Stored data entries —
○ ○ ○ ○ ○ ○ ○

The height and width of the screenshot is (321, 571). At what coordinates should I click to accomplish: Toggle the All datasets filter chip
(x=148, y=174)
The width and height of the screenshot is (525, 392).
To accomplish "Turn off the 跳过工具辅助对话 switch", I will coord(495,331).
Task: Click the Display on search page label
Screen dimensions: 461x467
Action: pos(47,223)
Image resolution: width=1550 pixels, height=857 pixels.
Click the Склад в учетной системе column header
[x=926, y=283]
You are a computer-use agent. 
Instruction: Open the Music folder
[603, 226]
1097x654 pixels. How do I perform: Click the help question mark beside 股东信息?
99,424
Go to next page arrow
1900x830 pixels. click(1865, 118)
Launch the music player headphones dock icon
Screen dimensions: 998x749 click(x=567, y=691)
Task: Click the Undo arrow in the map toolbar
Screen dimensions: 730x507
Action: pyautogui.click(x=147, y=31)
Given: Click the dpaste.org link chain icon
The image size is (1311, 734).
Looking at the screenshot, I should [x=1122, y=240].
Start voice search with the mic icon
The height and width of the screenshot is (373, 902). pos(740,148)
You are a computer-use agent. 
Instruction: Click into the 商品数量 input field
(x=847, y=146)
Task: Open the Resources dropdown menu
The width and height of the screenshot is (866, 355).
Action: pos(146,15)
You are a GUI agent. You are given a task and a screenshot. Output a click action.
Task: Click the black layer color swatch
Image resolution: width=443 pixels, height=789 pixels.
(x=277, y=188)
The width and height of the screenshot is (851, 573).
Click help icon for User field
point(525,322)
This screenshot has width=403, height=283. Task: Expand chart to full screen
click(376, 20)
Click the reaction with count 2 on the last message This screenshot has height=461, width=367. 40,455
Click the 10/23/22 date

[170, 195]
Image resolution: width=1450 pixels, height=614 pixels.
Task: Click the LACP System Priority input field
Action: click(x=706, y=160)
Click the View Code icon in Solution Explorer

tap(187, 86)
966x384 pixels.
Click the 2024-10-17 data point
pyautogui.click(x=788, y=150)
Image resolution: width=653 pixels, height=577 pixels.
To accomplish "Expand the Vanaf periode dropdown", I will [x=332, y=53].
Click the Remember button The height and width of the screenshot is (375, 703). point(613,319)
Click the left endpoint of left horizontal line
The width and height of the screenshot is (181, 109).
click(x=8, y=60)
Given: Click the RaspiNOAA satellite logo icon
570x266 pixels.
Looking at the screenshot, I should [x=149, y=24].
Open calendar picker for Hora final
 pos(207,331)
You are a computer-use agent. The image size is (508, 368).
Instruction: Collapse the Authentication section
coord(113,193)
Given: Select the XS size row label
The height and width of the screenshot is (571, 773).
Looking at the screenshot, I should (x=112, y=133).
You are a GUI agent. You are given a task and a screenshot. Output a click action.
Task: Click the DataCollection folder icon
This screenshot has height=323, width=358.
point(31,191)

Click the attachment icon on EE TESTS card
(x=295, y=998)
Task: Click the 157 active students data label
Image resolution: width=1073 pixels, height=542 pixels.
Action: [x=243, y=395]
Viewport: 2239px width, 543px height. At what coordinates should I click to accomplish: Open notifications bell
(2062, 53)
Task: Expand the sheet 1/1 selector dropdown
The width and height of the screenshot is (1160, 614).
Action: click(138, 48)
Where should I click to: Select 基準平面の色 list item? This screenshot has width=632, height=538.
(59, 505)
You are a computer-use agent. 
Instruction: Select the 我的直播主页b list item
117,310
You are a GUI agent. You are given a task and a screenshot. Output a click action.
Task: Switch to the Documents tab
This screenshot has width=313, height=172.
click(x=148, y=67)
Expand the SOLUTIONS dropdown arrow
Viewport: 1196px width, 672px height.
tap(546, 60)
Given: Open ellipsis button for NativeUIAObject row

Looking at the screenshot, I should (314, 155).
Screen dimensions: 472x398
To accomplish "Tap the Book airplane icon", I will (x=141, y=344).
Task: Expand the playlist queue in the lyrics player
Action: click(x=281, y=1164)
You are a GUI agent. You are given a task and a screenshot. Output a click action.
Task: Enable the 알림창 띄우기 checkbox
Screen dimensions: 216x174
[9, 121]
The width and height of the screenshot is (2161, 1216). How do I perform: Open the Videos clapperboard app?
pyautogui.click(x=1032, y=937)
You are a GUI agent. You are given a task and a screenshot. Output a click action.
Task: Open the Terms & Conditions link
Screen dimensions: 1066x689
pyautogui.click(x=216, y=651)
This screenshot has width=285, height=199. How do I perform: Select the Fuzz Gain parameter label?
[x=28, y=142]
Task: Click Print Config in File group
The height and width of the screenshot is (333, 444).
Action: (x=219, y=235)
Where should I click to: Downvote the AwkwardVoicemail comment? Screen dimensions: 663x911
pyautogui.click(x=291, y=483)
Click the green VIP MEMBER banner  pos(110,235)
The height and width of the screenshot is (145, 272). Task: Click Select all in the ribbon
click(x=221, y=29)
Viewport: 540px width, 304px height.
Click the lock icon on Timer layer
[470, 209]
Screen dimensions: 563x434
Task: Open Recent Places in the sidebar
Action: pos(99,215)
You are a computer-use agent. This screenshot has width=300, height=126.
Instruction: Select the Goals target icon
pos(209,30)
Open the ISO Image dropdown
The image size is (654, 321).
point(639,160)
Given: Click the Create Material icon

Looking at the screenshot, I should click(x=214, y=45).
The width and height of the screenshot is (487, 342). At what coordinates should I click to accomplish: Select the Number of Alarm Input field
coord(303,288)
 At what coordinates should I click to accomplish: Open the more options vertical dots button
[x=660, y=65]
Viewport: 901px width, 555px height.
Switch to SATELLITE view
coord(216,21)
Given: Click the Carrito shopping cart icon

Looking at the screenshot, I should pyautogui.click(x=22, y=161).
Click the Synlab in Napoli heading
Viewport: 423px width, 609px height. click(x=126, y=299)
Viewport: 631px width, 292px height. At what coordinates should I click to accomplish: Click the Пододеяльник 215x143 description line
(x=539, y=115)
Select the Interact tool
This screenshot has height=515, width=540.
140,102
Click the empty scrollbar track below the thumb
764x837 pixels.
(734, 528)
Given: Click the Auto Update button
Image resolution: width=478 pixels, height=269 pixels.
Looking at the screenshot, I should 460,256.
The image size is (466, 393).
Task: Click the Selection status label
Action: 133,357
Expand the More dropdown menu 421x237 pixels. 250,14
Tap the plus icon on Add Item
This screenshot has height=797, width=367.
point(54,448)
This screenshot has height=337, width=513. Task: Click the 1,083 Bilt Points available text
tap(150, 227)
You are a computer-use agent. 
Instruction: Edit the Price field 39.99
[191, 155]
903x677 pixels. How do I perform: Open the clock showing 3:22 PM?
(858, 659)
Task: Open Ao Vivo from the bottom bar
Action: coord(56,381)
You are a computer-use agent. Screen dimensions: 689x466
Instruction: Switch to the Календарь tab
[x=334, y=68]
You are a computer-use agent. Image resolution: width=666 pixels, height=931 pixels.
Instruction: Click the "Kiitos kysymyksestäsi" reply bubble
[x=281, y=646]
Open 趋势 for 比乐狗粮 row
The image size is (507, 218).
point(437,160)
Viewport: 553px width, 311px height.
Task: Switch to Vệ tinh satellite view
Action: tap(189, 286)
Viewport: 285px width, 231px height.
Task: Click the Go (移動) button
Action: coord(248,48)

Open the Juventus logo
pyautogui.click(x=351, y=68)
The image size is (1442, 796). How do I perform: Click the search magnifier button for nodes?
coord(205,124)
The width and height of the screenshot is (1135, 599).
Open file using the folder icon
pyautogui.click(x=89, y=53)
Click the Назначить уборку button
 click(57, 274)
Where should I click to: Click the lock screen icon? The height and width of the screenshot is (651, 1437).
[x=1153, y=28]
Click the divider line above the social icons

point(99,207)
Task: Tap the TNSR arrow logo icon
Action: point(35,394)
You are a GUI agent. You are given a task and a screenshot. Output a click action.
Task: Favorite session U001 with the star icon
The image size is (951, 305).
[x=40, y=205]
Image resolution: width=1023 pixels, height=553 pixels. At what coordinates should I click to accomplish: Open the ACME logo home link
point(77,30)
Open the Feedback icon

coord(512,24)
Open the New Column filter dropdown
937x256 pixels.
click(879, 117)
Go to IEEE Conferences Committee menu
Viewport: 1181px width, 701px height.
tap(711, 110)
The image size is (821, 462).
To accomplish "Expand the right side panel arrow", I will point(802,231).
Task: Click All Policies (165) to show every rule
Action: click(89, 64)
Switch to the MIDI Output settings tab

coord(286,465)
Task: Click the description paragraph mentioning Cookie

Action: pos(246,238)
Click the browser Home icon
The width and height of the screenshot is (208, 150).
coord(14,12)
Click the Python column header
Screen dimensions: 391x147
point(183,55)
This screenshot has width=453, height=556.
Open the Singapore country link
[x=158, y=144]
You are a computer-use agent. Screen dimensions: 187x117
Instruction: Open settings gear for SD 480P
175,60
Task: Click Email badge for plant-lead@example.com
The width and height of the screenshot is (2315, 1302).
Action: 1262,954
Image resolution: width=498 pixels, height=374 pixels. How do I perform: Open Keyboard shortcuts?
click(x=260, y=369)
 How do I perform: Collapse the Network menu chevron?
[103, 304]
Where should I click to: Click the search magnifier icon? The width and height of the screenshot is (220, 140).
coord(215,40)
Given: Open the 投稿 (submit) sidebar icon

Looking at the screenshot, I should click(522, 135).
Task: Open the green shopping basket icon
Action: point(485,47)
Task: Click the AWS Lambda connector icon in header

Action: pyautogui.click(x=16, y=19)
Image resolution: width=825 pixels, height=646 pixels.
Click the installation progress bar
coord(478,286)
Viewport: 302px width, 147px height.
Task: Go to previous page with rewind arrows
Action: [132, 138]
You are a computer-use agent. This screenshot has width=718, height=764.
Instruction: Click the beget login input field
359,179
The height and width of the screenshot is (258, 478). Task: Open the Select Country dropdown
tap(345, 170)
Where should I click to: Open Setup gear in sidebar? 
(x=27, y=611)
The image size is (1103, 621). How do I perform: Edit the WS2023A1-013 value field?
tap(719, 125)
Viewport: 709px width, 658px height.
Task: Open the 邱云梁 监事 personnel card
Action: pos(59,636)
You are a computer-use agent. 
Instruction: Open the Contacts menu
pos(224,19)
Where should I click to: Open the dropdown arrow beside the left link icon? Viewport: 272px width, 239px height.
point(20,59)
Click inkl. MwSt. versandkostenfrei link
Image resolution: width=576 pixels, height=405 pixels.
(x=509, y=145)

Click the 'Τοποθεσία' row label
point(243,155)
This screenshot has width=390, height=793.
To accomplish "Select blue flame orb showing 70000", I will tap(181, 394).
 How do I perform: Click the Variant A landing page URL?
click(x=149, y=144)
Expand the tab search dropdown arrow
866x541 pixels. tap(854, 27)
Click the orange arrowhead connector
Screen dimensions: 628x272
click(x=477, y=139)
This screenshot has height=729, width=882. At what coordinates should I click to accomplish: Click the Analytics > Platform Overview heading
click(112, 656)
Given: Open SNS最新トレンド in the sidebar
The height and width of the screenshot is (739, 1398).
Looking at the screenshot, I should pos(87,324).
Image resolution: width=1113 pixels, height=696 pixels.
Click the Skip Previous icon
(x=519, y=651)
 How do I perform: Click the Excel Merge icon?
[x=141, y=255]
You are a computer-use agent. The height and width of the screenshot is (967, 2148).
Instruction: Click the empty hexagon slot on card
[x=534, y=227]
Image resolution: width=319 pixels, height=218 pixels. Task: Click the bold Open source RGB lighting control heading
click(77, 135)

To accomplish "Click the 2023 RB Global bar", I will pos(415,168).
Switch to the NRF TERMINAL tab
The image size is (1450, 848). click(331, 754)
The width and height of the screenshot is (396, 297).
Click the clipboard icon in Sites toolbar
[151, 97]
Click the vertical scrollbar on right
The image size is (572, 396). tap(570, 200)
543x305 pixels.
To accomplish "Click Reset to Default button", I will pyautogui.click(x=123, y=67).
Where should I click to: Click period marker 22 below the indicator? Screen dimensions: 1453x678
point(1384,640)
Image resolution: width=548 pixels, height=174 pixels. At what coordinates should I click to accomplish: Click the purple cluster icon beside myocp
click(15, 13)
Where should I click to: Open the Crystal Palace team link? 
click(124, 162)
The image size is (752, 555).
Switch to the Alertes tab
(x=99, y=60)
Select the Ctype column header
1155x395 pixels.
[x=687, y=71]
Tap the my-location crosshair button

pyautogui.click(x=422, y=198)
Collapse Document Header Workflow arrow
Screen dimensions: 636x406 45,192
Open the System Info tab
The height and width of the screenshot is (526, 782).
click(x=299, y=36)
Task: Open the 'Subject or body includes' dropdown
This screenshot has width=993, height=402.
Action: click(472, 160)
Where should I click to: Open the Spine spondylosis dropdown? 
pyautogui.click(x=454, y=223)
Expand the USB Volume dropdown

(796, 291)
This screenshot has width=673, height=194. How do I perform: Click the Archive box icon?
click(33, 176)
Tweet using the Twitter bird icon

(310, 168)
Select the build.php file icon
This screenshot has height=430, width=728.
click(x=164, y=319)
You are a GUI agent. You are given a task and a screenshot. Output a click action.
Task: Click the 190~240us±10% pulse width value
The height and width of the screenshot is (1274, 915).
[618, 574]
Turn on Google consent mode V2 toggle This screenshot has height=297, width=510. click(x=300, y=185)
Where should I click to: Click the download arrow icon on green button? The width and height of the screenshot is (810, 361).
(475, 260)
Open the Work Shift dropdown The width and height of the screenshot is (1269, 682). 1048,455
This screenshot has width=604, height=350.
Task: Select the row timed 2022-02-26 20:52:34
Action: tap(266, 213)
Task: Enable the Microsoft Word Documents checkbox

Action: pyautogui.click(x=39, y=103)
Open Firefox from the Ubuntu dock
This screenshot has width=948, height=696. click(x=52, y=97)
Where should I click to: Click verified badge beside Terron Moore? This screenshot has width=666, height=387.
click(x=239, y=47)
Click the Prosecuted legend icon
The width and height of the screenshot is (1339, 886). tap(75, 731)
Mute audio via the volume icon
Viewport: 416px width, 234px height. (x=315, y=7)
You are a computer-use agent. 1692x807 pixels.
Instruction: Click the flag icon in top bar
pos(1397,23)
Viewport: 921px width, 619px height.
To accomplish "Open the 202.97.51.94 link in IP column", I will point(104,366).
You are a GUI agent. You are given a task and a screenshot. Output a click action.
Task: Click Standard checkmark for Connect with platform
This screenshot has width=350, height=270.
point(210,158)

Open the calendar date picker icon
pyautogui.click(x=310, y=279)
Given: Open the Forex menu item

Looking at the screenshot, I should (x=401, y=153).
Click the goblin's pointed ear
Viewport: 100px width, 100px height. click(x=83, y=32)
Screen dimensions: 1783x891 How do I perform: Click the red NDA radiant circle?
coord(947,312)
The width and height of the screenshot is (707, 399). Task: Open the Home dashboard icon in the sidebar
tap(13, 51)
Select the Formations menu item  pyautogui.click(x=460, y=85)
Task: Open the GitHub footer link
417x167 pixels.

○ ○ ○ ○ ○ ○ ○

Task to carry out — Which lines of the data contain the string "Turn"? Copy each one.

Exercise result —
To accomplish "Turn off the 跳过工具辅助对话 switch", I will coord(495,331).
Turn on Google consent mode V2 toggle This screenshot has height=297, width=510. click(x=300, y=185)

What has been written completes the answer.